> **Seitenauszug**:
Seit einiger Zeit gibt es in der Medizin in Heidelberg virtuelle Seziertische. Sie ermöglichen es, auch am Computer die anatomischen Kentnisse zu erproben.
Anatomie lernen, ohne sich die Hände schmutzig zu machen? Das geht. Schon seit ein paar Semestern bietet die Universität Heidelberg freiwillige Kurse in „virtueller Anatomie“ an, bei denen Medizinstudenten die Möglichkeit haben, Körper auch digital zu sezieren. Bis vor Kurzem nur am Computer, seit letztem Wintersemester an sogenannten „virtuellen Seziertischen“, bestehend aus zwei Touchscreens, die den Körper lebensgroß auf einem Tisch abbilden. Mit verschiedenen Werkzeugen kann man an der Leiche arbeiten, sie „aufschneiden“, unterschiedliche Schichten freilegen und betrachten. Auch Nerven und Knochen, die an einer Leiche oft schwer zu sehen sind, können einzeln sichtbar gemacht werden. Sara Doll, präparationstechnische Assistentin an der Universität Heidelberg, erklärt, wie diese „Verzahnung von reeller und virtueller Anatomie“ in der Praxis funktioniert. Die Software der Tische bietet zu Beginn die Datensätze dreier fiktiver Patienten, weitere können direkt beim Sezieren aufgespielt werden. So ist es möglich, die Patientendaten des Körperspenders, an dem die Gruppe gerade arbeitet, auf den Seziertisch zu laden und dort im Detail digital zu betrachten und umgekehrt. „Reality check“ nennt Doll das. Außerdem werden veränderte anatomische Strukturen an Fallbeispielen erklärt. Dabei werden zum Beispiel Krankheiten, die bei der echten Leiche nicht gezeigt werden können, aus der Bibliothek des Seziertisches ausgewählt. „Oft hilft es, sich anzuschauen, wie auffällige Strukturen im Körper genau aussehen, dann kann man sich vieles besser einprägen und vorstellen“, erklärt Doll. Zu verschiedenen Themenbereichen gibt es Seminare am virtuellen Seziertisch, auch von medizinisch-technischen Assistenten oder anderen Fachkräften, die die Studenten etwa schon früh mit dem Interpretieren von Röntgenbildern machen.
Der Aufschrei bei Anschaffung der Tische war bei einigen groß, an einer echten Leiche zu arbeiten sei doch nicht das gleiche wie an einem Computer! Natürlich nicht – deshalb, so Doll, würden die virtuellen Tische ja auch nur als Ergänzung, nicht als Leichenersatz genutzt. „Ich möchte mich auch nicht von jemandem operieren lassen, der noch nie eine Leiche angefasst, sondern nur auf einem Touchscreen rumgewischt hat.“ Kurioserweise hätten einige Studenten bisher Hemmungen mit der neuen Technik zu arbeiten, „vielleicht haben sie Angst, etwas kaputt zu machen“, mutmaßt Doll. Tatsächlich ist die amerikanische Technik in Deutschland noch wenig verbreitet: Neben Heidelberg ist Freiburg die einzige Uni, die sie ihren Studenten zur Verfügung stellt. Einer der Heidelberger Tische steht in der Universitätsbibliothek im Neuenheimer Feld. Wer sich also beim virtuellen Sezieren austoben möchte, kann dort nach einer Einführung weiterüben.

> **Bereitgestellte Einträge**:
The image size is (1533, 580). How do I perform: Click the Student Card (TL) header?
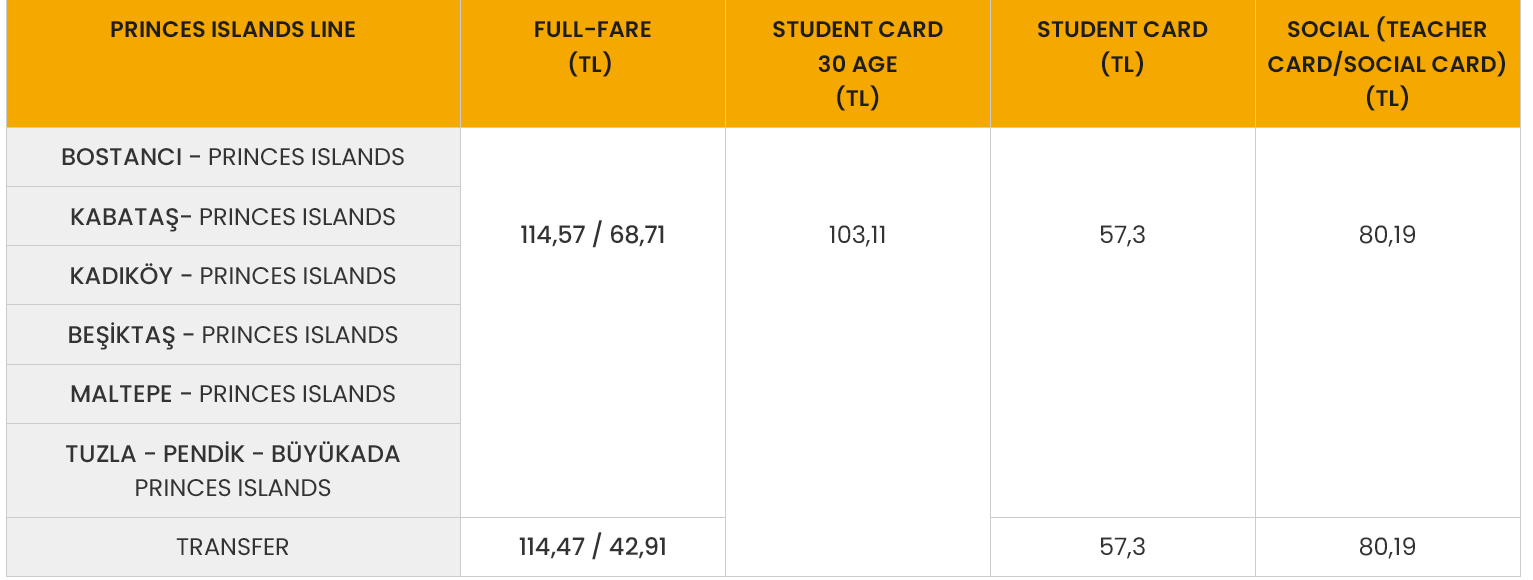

* * *

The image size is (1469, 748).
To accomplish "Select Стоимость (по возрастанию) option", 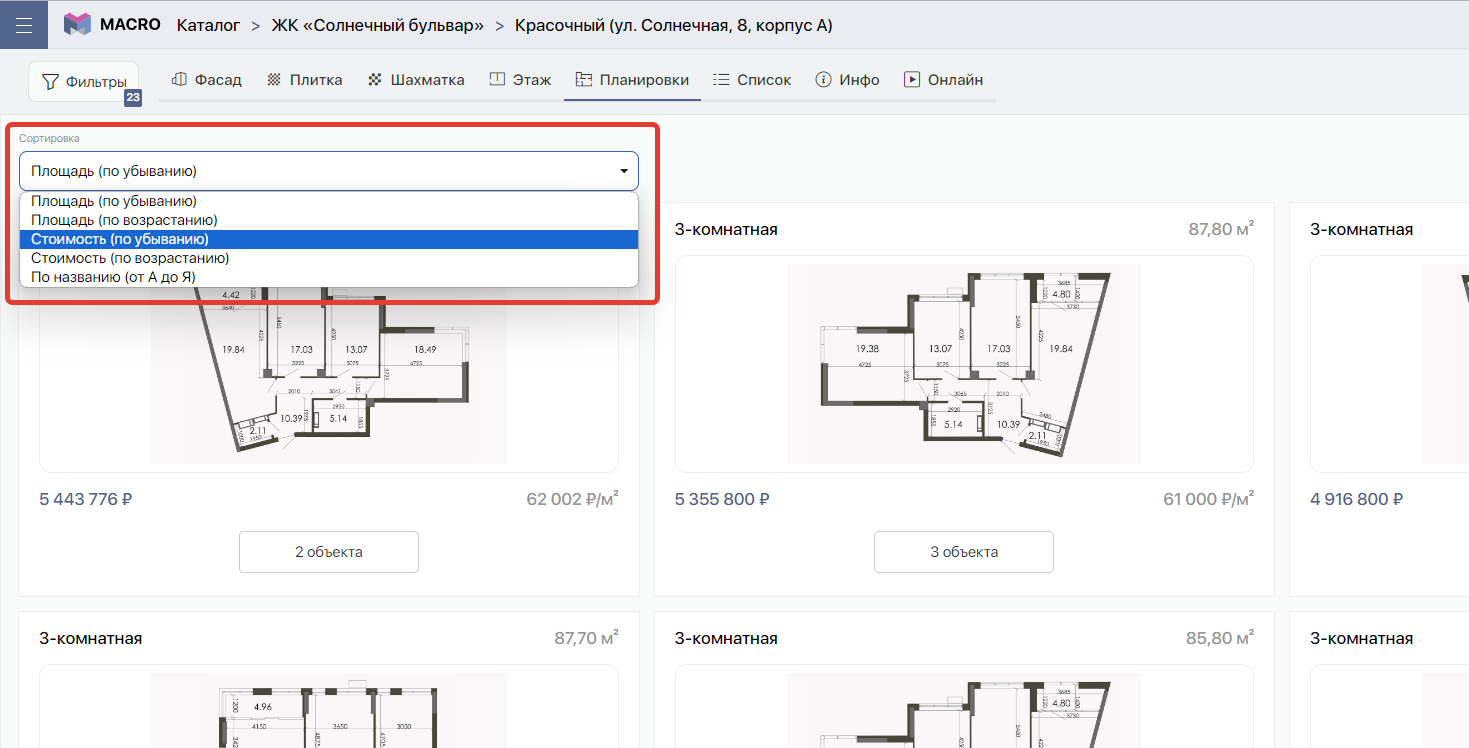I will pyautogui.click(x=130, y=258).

> **Ziel der Übung**: Gib aus dem Text über die virtuellen Seziertische den Abschnitt von „Seit einiger Zeit“ bis „Kentnisse zu erproben.“ wortgetreu wieder.

> **Schriftliche Antwort**:
Seit einiger Zeit gibt es in der Medizin in Heidelberg virtuelle Seziertische. Sie ermöglichen es, auch am Computer die anatomischen Kentnisse zu erproben.